:: Data to examine ::

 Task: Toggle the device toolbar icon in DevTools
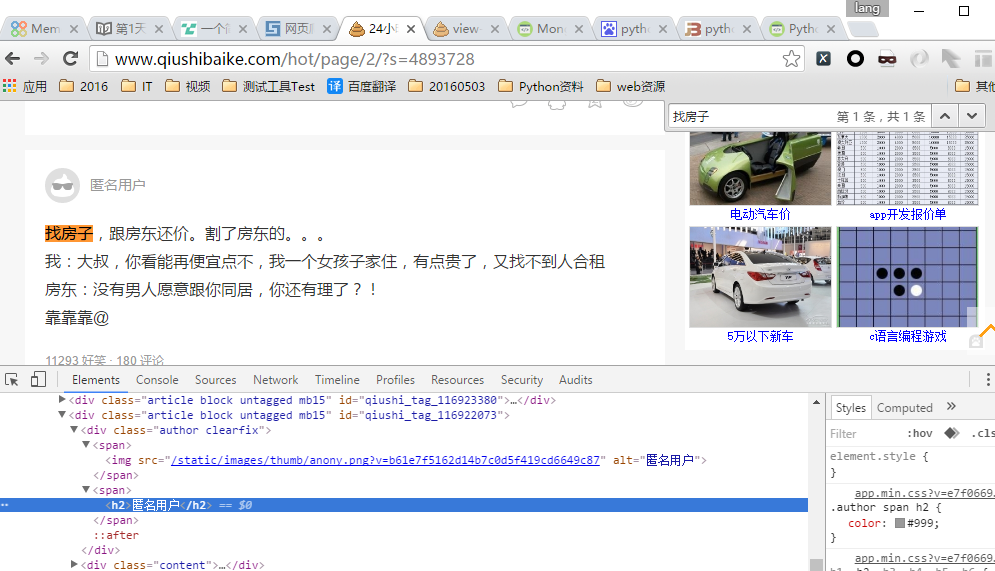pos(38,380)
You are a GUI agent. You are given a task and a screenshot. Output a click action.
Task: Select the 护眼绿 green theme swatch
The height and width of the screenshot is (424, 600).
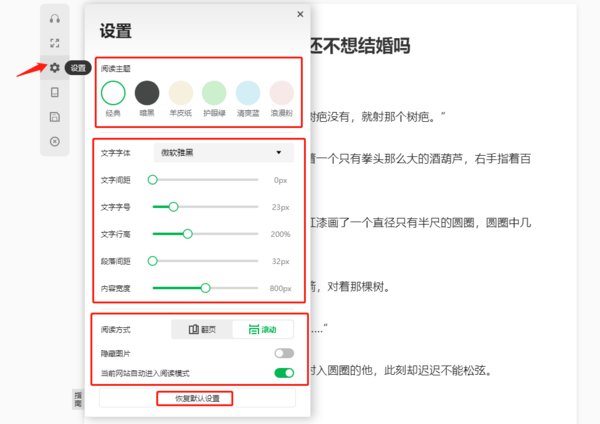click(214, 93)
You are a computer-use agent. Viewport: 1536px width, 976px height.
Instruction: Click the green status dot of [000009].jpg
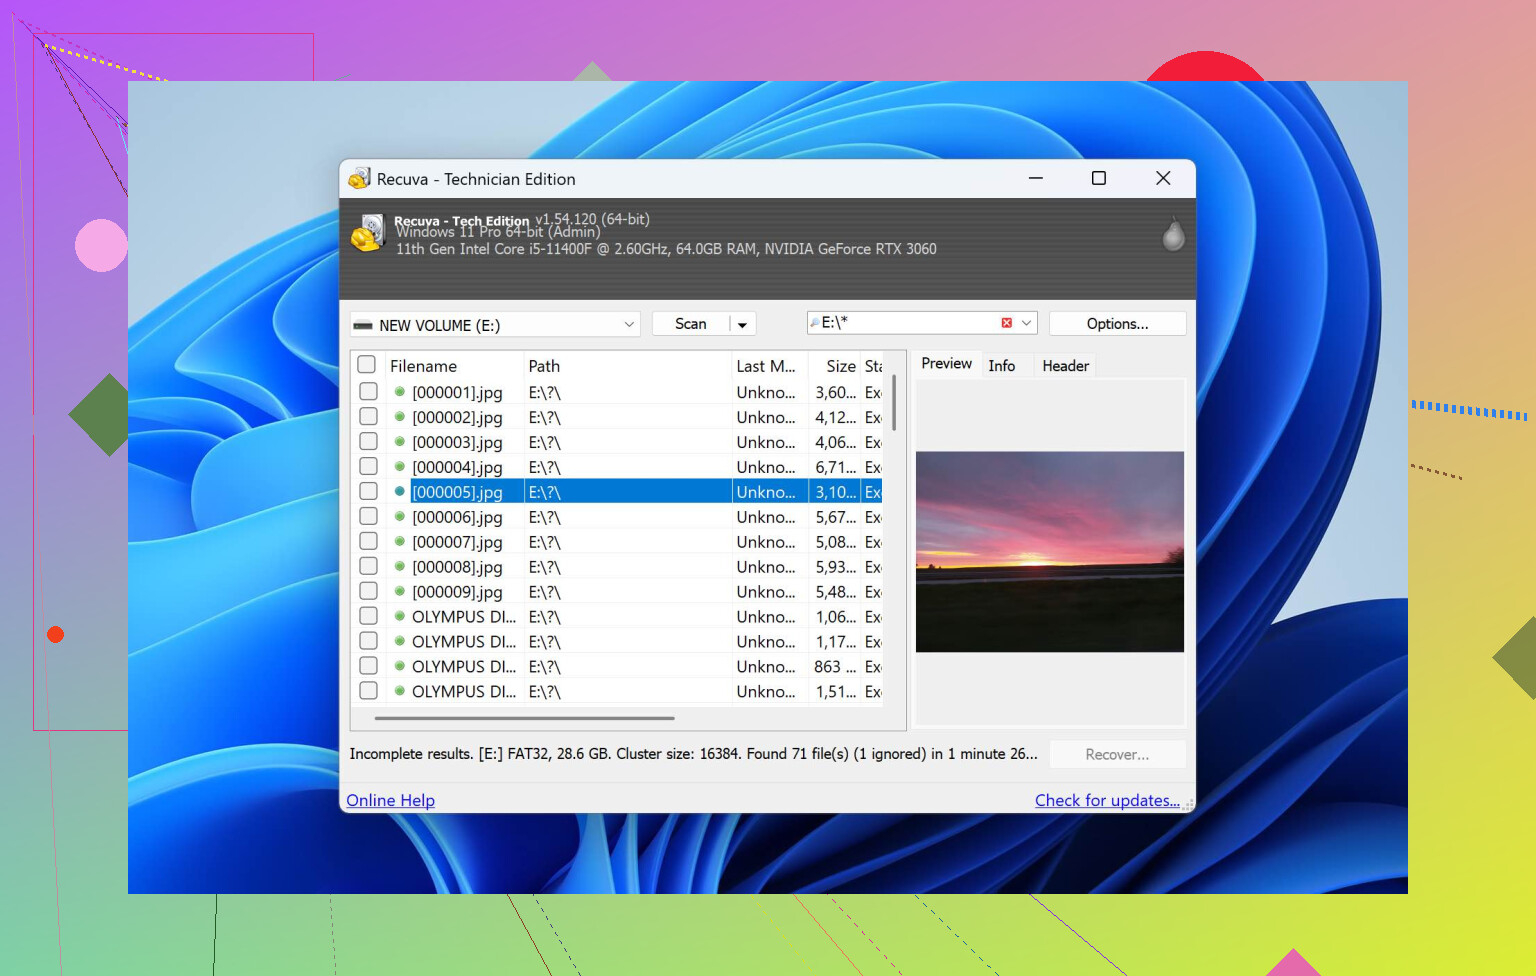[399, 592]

:::

_Try it:_ Could you print the listing above exactly, without the pictures?

_Result of this task:_
 Task: Toggle the device toolbar icon in DevTools
pos(38,380)
You are a GUI agent. You are given a task and a screenshot. Output a click action.
Task: Select the 护眼绿 green theme swatch
The height and width of the screenshot is (424, 600).
click(214, 93)
You are a computer-use agent. Viewport: 1536px width, 976px height.
Instruction: Click the green status dot of [000009].jpg
[399, 592]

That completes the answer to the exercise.